Text passage:
On the Wagon

Thanksgiving Dance by Winslow Homer

It’s been over six months since I’ve had a drink. It’s pandemic-related. I didn’t want a depressant to make me sleepy while reading poetry and binge-watching Schitt’s Creek and ACORN shows. 

To be honest, I hardly noticed. I had a glass of wine maybe three times a week. My husband loved to buy me wine (he stopped drinking about ten years ago). He’s a professional shopper. Literally. He bought books and serials as a university librarian. That was what attracted me first. I read the list of journal subscriptions from his library and thought, I have got to go there. I’ve got to visit this place and see the shelves. This was in West Virginia, a place of hills and pine forests and squiggly roads that terrified me. I had just moved to Beckley, where I worked in a very small junior college in the evenings and for a traveling graduate school during the day. And there was that library just down the turnpike, jewels glittering in its serials list.

He used the same skills to buy wine for me. The best quality bottle. The lowest price. And only what I liked. 

As we enter Thanksgiving week, I realize that I’m triggered. I want a drink.  

Because at this time of the year, I drink with others.

This is what I miss and what I want:

    to eat with others, to toast one another and our togetherness, 

    to sing, laugh, learn something about someone I thought I knew,

    sit with four generations of family and watch how genetics and psychology make the youngest resemble the oldest and vice versa,    

    become suddenly affectionate and hug everyone in a circle,  

    eat my fill of food traditional and new, 

    drink something with deep, sweet, and bitter depths,   

    and afterward, close my eyes and think, all is well, and nap with a sense of well-being.

Exercise instructions:
(A) Copy the stretch of the essay about going without a drink from "To be honest, I" through "what I liked.".
(B) Does the essay about going without a drink agree with each of these statements? (i) The writer's husband gave up drinking about ten years ago. (ii) In Beckley, the writer worked at a large university. (iii) Before the pandemic, the writer had a glass of wine every night. Answer yes or no for each, quoting the words from the essay that decide it.

Stored items:

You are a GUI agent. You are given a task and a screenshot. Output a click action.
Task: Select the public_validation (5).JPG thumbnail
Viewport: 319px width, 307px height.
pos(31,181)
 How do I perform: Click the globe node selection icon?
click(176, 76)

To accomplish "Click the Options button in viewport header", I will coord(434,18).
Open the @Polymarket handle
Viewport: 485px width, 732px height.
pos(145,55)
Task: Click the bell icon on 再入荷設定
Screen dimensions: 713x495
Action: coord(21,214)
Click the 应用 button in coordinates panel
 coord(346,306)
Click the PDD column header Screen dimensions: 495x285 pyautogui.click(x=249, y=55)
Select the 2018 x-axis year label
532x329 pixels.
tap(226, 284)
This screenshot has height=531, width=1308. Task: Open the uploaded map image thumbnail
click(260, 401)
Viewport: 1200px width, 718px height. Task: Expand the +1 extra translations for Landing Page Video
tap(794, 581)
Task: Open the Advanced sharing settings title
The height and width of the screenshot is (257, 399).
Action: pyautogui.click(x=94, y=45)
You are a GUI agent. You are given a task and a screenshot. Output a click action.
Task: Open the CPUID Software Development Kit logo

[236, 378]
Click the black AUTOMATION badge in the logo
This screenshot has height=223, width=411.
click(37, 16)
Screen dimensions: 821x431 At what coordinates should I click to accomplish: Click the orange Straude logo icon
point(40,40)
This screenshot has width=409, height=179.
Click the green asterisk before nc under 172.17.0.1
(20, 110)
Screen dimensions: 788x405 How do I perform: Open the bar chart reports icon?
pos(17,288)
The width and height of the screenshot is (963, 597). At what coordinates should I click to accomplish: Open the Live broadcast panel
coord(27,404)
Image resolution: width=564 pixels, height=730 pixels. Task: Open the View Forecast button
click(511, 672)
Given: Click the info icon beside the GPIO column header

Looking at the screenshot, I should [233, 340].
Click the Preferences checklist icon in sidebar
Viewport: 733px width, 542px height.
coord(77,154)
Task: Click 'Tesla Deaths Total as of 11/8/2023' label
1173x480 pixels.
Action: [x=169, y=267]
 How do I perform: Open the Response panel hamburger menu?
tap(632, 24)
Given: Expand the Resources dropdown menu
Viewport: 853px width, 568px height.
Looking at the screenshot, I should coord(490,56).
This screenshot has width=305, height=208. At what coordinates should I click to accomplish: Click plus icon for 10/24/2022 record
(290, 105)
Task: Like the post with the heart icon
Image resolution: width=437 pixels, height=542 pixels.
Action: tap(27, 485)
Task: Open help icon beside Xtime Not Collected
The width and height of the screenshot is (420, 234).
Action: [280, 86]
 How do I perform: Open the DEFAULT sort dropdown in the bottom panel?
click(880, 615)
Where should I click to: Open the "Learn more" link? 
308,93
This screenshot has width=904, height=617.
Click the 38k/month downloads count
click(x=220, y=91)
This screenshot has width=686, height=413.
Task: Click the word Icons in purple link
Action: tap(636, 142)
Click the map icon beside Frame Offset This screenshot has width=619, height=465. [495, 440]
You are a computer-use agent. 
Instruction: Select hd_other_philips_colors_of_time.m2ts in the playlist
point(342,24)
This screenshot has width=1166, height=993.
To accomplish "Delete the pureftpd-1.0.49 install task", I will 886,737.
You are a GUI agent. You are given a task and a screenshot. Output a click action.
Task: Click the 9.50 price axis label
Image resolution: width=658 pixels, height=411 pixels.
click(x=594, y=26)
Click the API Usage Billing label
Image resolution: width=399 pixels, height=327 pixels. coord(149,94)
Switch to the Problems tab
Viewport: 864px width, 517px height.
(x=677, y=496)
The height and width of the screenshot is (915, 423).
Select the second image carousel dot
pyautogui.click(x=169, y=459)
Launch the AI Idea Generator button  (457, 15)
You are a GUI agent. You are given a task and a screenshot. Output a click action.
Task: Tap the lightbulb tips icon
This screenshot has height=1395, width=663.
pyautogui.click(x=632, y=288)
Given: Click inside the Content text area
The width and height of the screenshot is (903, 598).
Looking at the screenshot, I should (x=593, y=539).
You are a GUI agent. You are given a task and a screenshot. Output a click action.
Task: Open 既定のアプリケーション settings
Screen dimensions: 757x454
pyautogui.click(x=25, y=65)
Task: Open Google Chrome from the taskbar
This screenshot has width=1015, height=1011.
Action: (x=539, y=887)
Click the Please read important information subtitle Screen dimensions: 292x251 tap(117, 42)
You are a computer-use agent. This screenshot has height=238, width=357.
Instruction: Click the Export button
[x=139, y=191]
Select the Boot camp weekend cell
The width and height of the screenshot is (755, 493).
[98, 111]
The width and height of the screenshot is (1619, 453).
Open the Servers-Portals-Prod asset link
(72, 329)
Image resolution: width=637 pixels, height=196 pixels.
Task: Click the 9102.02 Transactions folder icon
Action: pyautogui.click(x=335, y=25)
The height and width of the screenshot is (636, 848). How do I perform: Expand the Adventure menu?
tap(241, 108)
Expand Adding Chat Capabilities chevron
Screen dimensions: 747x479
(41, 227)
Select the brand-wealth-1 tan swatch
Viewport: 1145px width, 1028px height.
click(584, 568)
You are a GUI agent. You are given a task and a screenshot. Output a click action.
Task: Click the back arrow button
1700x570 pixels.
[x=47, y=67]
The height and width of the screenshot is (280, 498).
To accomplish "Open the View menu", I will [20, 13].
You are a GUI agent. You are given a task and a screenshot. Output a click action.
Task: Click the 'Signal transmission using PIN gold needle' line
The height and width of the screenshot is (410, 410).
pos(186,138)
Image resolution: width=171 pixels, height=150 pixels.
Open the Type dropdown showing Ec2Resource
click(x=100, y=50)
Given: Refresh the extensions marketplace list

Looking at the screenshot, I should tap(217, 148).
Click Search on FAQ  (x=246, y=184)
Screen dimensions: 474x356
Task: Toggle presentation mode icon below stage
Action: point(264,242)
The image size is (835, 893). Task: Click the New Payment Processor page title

Answers by item number:
(A)
To be honest, I hardly noticed. I had a glass of wine maybe three times a week. My husband loved to buy me wine (he stopped drinking about ten years ago). He’s a professional shopper. Literally. He bought books and serials as a university librarian. That was what attracted me first. I read the list of journal subscriptions from his library and thought, I have got to go there. I’ve got to visit this place and see the shelves. This was in West Virginia, a place of hills and pine forests and squiggly roads that terrified me. I had just moved to Beckley, where I worked in a very small junior college in the evenings and for a traveling graduate school during the day. And there was that library just down the turnpike, jewels glittering in its serials list.

He used the same skills to buy wine for me. The best quality bottle. The lowest price. And only what I liked.

(B)
(i) Yes: "he stopped drinking about ten years ago"
(ii) No: "I worked in a very small junior college in the evenings and for a traveling graduate school during the day"
(iii) No: "I had a glass of wine maybe three times a week."